__DATASET__
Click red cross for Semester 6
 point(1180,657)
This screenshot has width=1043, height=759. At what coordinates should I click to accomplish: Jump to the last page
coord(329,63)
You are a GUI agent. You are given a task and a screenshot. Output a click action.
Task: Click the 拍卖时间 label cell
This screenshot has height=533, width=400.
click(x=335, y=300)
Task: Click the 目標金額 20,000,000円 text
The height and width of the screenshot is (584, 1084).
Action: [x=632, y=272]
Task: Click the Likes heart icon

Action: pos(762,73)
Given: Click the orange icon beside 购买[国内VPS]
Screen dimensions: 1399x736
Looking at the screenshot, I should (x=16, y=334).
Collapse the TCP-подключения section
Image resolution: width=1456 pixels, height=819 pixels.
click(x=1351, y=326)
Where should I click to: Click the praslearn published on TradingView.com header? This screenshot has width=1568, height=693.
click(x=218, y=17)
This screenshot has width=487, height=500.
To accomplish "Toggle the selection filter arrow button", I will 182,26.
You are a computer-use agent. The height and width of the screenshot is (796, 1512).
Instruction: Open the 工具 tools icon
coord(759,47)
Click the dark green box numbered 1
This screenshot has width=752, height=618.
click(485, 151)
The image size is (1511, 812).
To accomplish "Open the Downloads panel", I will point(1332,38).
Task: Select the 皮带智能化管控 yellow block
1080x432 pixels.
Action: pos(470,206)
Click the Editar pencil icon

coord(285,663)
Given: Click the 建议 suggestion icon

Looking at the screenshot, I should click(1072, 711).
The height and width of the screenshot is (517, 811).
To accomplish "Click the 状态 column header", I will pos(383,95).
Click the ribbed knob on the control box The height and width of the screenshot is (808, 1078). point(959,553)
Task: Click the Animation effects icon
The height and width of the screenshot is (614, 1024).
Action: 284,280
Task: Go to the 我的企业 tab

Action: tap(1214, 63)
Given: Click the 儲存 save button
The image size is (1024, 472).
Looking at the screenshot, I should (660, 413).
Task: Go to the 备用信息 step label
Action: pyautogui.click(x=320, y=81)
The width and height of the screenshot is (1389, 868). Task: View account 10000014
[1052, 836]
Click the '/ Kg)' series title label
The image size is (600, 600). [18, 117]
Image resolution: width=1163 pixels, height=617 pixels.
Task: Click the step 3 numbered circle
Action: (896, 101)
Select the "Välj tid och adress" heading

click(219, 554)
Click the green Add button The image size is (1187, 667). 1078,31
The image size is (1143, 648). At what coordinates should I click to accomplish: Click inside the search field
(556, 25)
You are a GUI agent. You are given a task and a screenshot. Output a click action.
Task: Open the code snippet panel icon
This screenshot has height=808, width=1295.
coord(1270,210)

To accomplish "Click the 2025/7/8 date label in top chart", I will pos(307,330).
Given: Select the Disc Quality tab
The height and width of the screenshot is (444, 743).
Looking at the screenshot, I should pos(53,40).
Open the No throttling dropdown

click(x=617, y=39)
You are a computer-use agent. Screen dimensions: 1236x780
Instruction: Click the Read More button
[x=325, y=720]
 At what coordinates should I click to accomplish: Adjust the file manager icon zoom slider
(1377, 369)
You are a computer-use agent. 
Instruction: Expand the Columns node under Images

__WHAT TO DO__
Every record in the material above should be set down exactly.

__RESPONSE TO THE TASK__
Click red cross for Semester 6
 point(1180,657)
This screenshot has width=1043, height=759. At what coordinates should I click to accomplish: Jump to the last page
coord(329,63)
You are a GUI agent. You are given a task and a screenshot. Output a click action.
Task: Click the 拍卖时间 label cell
This screenshot has height=533, width=400.
click(x=335, y=300)
Task: Click the 目標金額 20,000,000円 text
The height and width of the screenshot is (584, 1084).
Action: [x=632, y=272]
Task: Click the Likes heart icon

Action: pos(762,73)
Given: Click the orange icon beside 购买[国内VPS]
Screen dimensions: 1399x736
Looking at the screenshot, I should (x=16, y=334).
Collapse the TCP-подключения section
Image resolution: width=1456 pixels, height=819 pixels.
click(x=1351, y=326)
Where should I click to: Click the praslearn published on TradingView.com header? This screenshot has width=1568, height=693.
click(x=218, y=17)
This screenshot has width=487, height=500.
To accomplish "Toggle the selection filter arrow button", I will 182,26.
You are a computer-use agent. The height and width of the screenshot is (796, 1512).
Instruction: Open the 工具 tools icon
coord(759,47)
Click the dark green box numbered 1
This screenshot has width=752, height=618.
click(485, 151)
The image size is (1511, 812).
To accomplish "Open the Downloads panel", I will point(1332,38).
Task: Select the 皮带智能化管控 yellow block
1080x432 pixels.
Action: pos(470,206)
Click the Editar pencil icon

coord(285,663)
Given: Click the 建议 suggestion icon

Looking at the screenshot, I should click(1072, 711).
The height and width of the screenshot is (517, 811).
To accomplish "Click the 状态 column header", I will pos(383,95).
Click the ribbed knob on the control box The height and width of the screenshot is (808, 1078). point(959,553)
Task: Click the Animation effects icon
The height and width of the screenshot is (614, 1024).
Action: 284,280
Task: Go to the 我的企业 tab

Action: tap(1214, 63)
Given: Click the 儲存 save button
The image size is (1024, 472).
Looking at the screenshot, I should (660, 413).
Task: Go to the 备用信息 step label
Action: pyautogui.click(x=320, y=81)
The width and height of the screenshot is (1389, 868). Task: View account 10000014
[1052, 836]
Click the '/ Kg)' series title label
The image size is (600, 600). [18, 117]
Image resolution: width=1163 pixels, height=617 pixels.
Task: Click the step 3 numbered circle
Action: (896, 101)
Select the "Välj tid och adress" heading

click(219, 554)
Click the green Add button The image size is (1187, 667). 1078,31
The image size is (1143, 648). At what coordinates should I click to accomplish: Click inside the search field
(556, 25)
You are a GUI agent. You are given a task and a screenshot. Output a click action.
Task: Open the code snippet panel icon
This screenshot has height=808, width=1295.
coord(1270,210)

To accomplish "Click the 2025/7/8 date label in top chart", I will pos(307,330).
Given: Select the Disc Quality tab
The height and width of the screenshot is (444, 743).
Looking at the screenshot, I should pos(53,40).
Open the No throttling dropdown

click(x=617, y=39)
You are a computer-use agent. Screen dimensions: 1236x780
Instruction: Click the Read More button
[x=325, y=720]
 At what coordinates should I click to accomplish: Adjust the file manager icon zoom slider
(1377, 369)
You are a computer-use agent. 
Instruction: Expand the Columns node under Images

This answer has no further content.